From d9f9f669cf0a8884f1ca29a352a4a208d082cf2c Mon Sep 17 00:00:00 2001
From: John Haddon <thehaddonyoof@gmail.com>
Date: Fri, 18 Aug 2023 10:01:57 +0100
Subject: [PATCH] CollectTest : Add various TaskCollaboration performance tests

---
 python/GafferTest/CollectTest.py | 209 +++++++++++++++++++++++++++++++
 1 file changed, 209 insertions(+)
diff --git a/python/GafferTest/CollectTest.py b/python/GafferTest/CollectTest.py
index 845c1939181..47bc8c48838 100644
--- a/python/GafferTest/CollectTest.py
+++ b/python/GafferTest/CollectTest.py
@@ -383,5 +383,214 @@ def assertPostconditions() :
 		script.redo()
 		assertPostconditions()
 
+	@GafferTest.TestRunner.CategorisedTestMethod( { "taskCollaboration:performance" } )
+	@GafferTest.TestRunner.PerformanceTestMethod()
+	def testFanOutPerformance( self ) :
+
+		# A network of nested collects that produces a fan-out task pattern,
+		# computing all permutations of the product of `numCollects` integers from
+		# the range `[ 0, collectLength )`.
+		#
+		# Node graph         Compute graph (for `collectLength = 2`)
+		# ----------------------------------------------------------
+		#
+		# collect0             o  oo   o
+		#    |                  \/  \ /
+		# collect1               o   o
+		#    |                    \ /
+		# collect2                 o
+
+		numCollects = 3
+		collectLength = 64
+
+		script = Gaffer.ScriptNode()
+
+		lastNode = None
+		for i in range( 0, numCollects ) :
+
+			query = Gaffer.ContextQuery( f"query{i}" )
+			query.addQuery( Gaffer.IntPlug(), f"collect{i}:index" )
+			script.addChild( query )
+
+			if lastNode is not None :
+
+				multiply = GafferTest.MultiplyNode( f"multiply{i}" )
+				script.addChild( multiply )
+
+				if isinstance( lastNode, Gaffer.ContextQuery ) :
+					multiply["op1"].setInput( lastNode["out"][0]["value"] )
+				else :
+					multiply["op1"].setInput( lastNode["product"] )
+				multiply["op2"].setInput( query["out"][0]["value"] )
+
+				lastNode = multiply
+
+			else :
+
+				lastNode = query
+
+		for i in range( 0, numCollects ) :
+
+			collect = Gaffer.Collect( f"collect{i}" )
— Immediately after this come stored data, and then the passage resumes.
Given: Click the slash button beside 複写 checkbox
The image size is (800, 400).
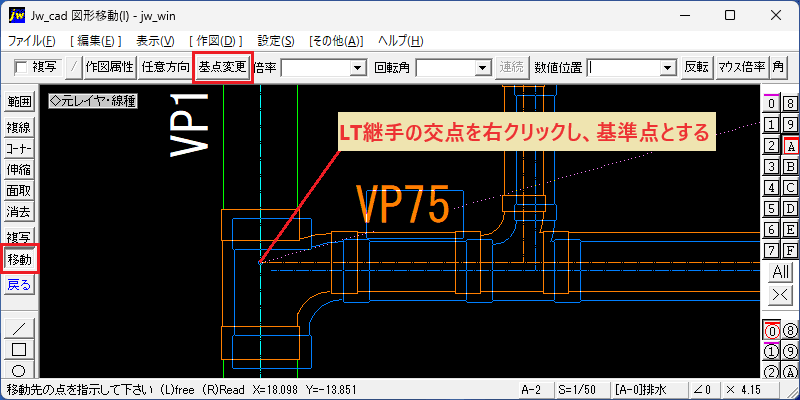Looking at the screenshot, I should [x=74, y=67].
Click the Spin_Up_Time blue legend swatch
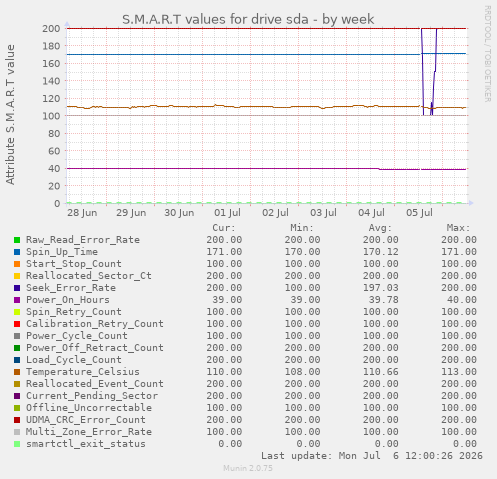 point(17,252)
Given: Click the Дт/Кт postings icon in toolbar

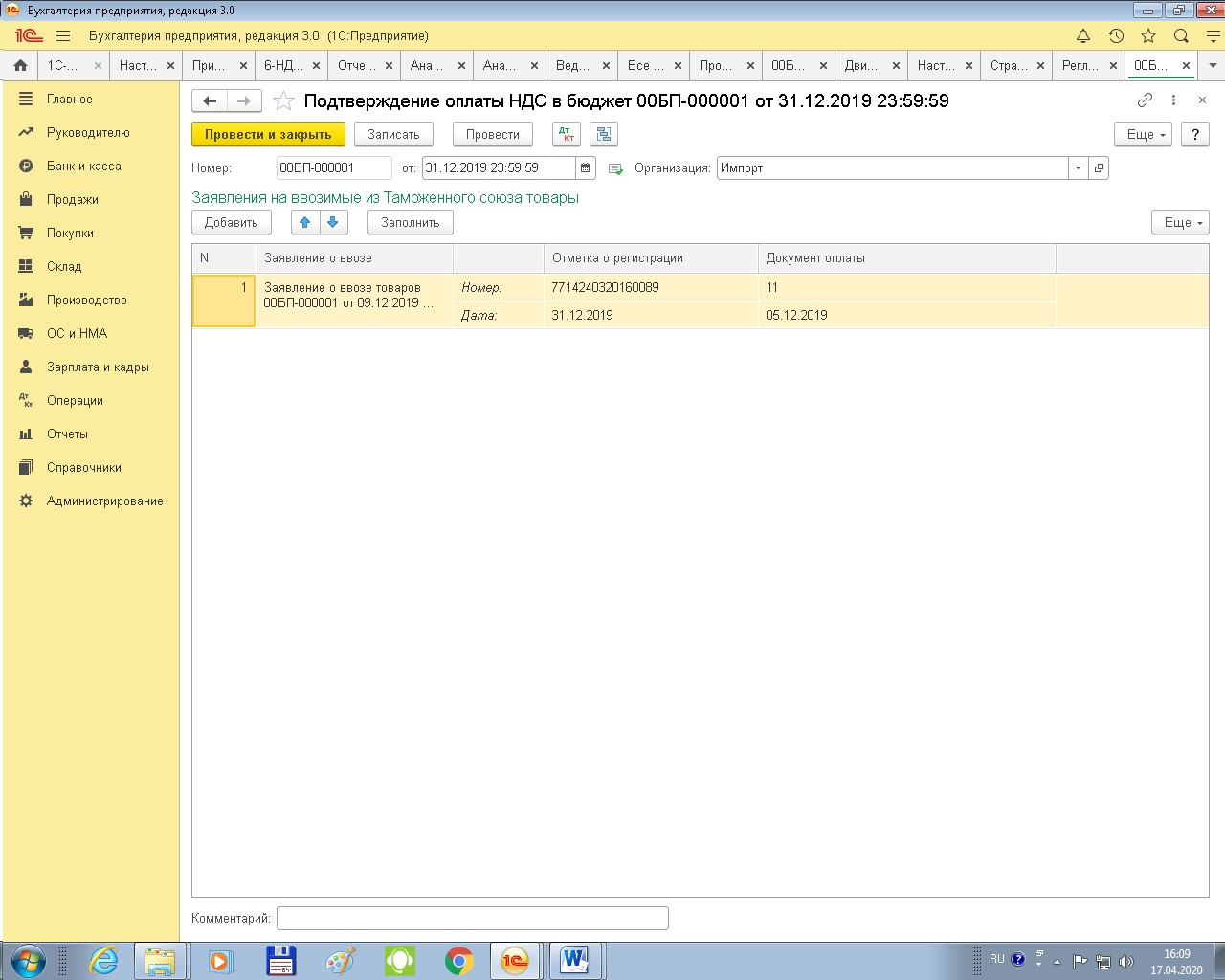Looking at the screenshot, I should click(x=567, y=134).
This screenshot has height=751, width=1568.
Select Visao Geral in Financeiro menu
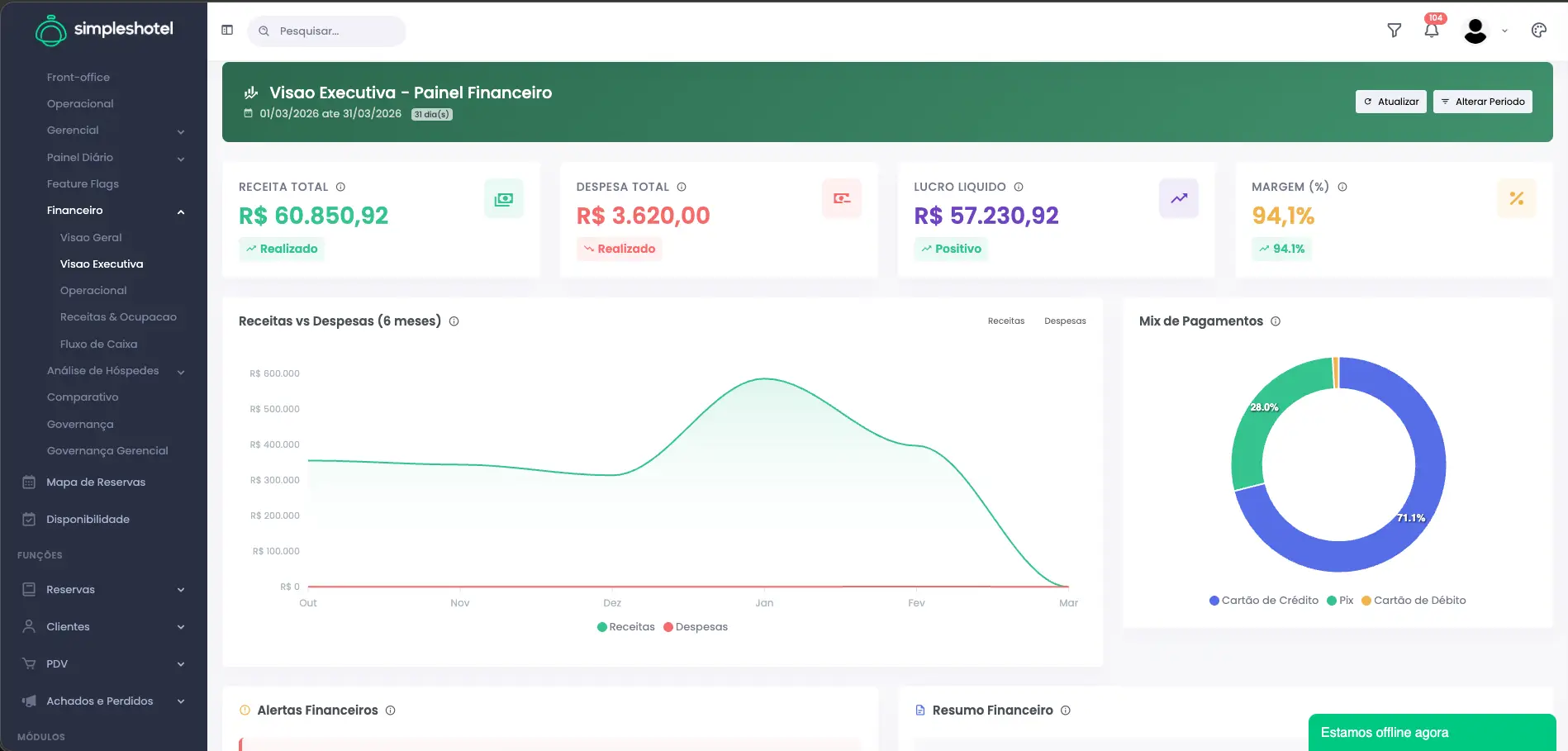[91, 238]
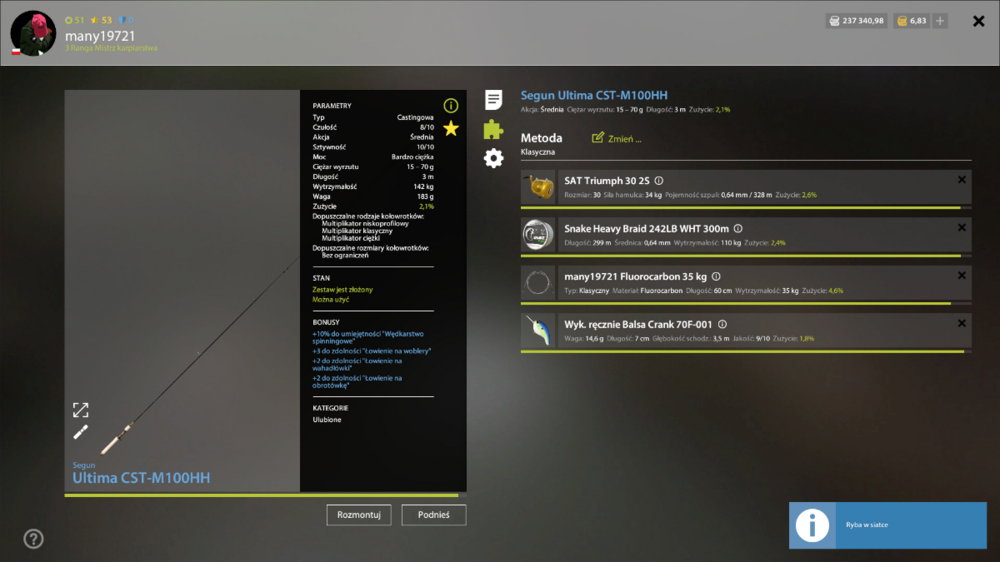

+			script.addChild( collect )
+
+			collect["contextVariable"].setValue( f"collect{i}:value" )
+			collect["indexContextVariable"].setValue( f"collect{i}:index" )
+			collect["contextValues"].setValue( IECore.StringVectorData( [ str( j ) for j in range( 0, collectLength ) ] ) )
+
+			if isinstance( lastNode, GafferTest.MultiplyNode ) :
+				collect.addInput( Gaffer.IntPlug( "value" ) ).setInput( lastNode["product"] )
+			elif isinstance( lastNode["out"][0], Gaffer.IntVectorDataPlug ) :
+				collect.addInput( Gaffer.IntVectorDataPlug( "value", defaultValue = IECore.IntVectorData() ) ).setInput( lastNode["out"][0] )
+			else :
+				collect.addInput( Gaffer.ObjectVectorPlug( "value", defaultValue = IECore.ObjectVector() ) ).setInput( lastNode["out"][0] )
+
+			lastNode = collect
+
+		# Measure evaluation performance
+
+		with GafferTest.TestRunner.PerformanceScope() :
+			result = lastNode["out"]["value"].getValue()
+
+		# Check we were actually computing what we thought we were.
+
+		for i, iData in enumerate( result ) :
+			for j, jData in enumerate( iData ) :
+				for k, product in enumerate( jData ) :
+					self.assertEqual( product, i * j * k )
+
+	@GafferTest.TestRunner.CategorisedTestMethod( { "taskCollaboration:performance" } )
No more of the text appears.